Please could we have your recipe?
Thanks! it's basically just Peter Reinhardt's recipe. It's a straight dough with a poolish. Makes 3 baguettes or 6 demibaguettes (like the photo).
Poolish
96g bread flour
103g water
Pinch dry yeast
Ferment at room temp overnight.
Dough
454g bread flour
284g water
30g whole wheat flour
10.5g salt
3.75g dry yeast
Poolish
Slap & fold to develop (see Richard Bertinet's videos on the topic. Really handy for wet doughs like this). It'll firm up as you go, enough to where you can knead it the usual way. Bulk ferment at 75F for about two hours. Do three stretch-and-folds during the bulk. Dough should double in size.
Divide and preshape into bâtards or oblong rounds, rest 10-20 minutes, then shape into baguettes.
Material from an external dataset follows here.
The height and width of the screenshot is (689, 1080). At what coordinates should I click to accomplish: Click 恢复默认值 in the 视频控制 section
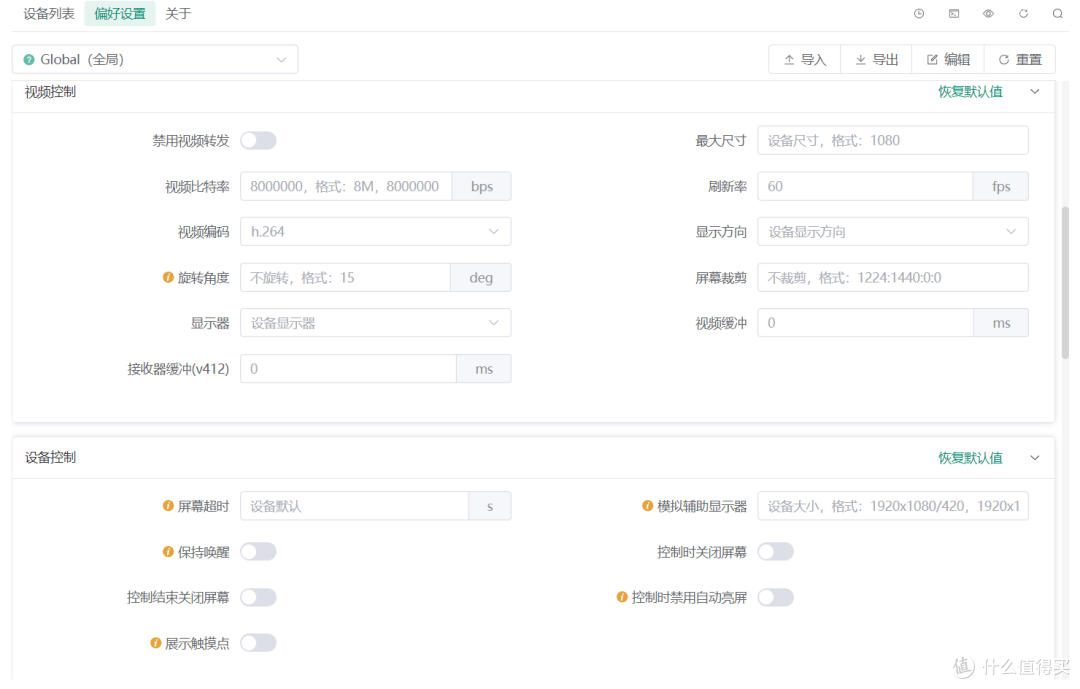(x=969, y=92)
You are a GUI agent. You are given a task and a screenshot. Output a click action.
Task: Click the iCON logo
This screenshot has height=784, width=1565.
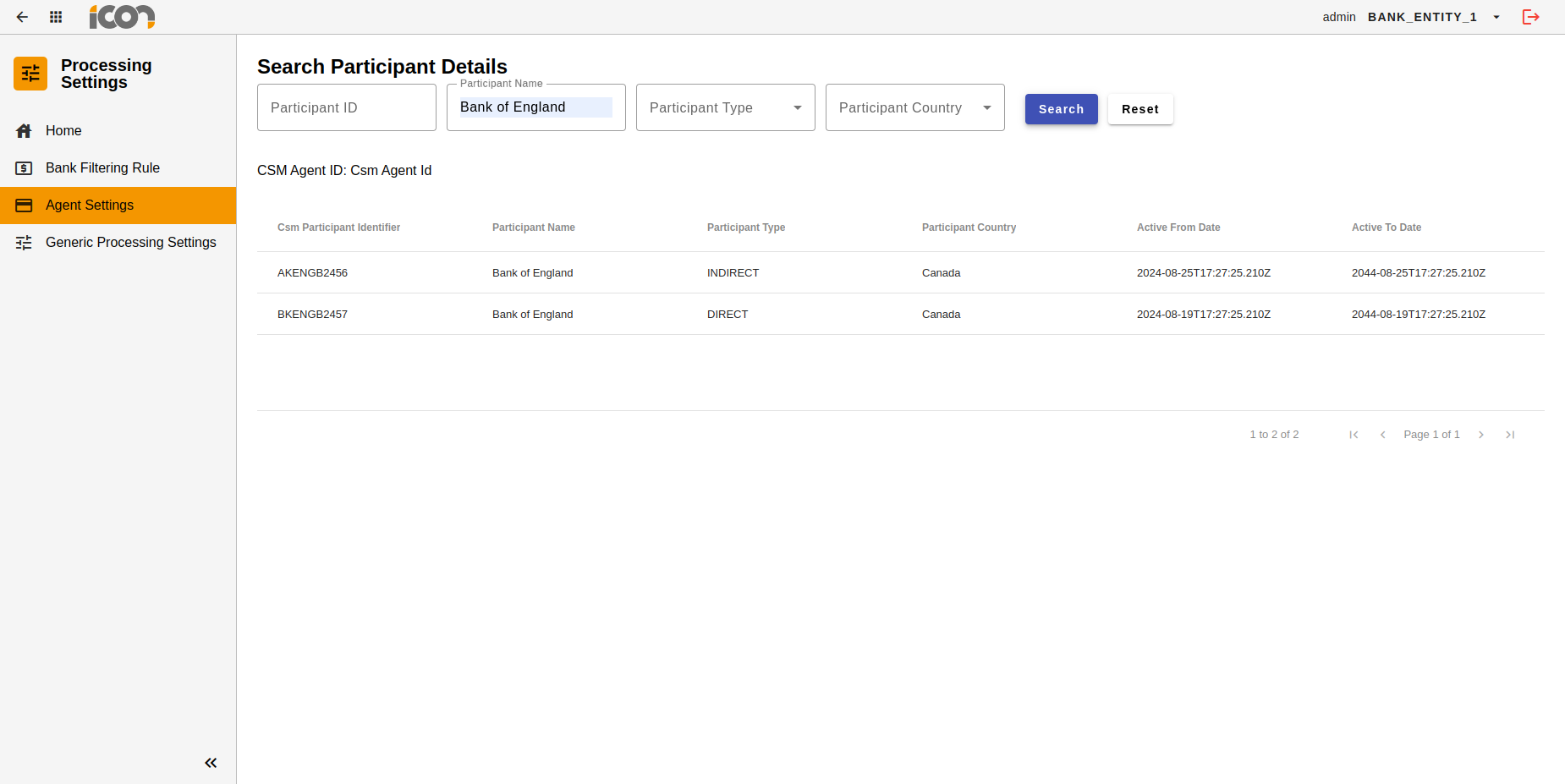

Getting the shaping right is hard and also very important... you need lots of surface tension to hold a good crust.
Place onto a floured couche, add some flour on top, then cover with a wet tea towel or plastic wrap and refrigerate at 38F for 4-12 hours, the longer the better (but only if your fridge is cold enough!)
When they're proved, score and bake on a stone at 450F for about 18 minutes. I usually preheat to 500, boil a cup of water, and leave a cast iron skillet on a rack below the baking stone. As soon as I load the bread, I pour boiling water into the skillet and then shut the door immediately. Adjust the temperature as needed.
How do you get that shiny finish? I’m very light on flour but mine still come out dull.
Typically a good shiny crust is from steam and good surface tension on the shaped loaves. Usually if I'm baking something that needs a good crust, I'll put a cast iron skillet on the rack beneath the bread, and preheat it with the oven. While the oven preheats, boil a cup of water. As soon as you load the bread, pour the boiling water into the hot skillet, then shut the door right away. Make sure you wear thick oven mitts so you don't burn your arms with the steam!
You've given me intense bread envy. I just finished my first batch of demis and I now I can't wait to try it your way.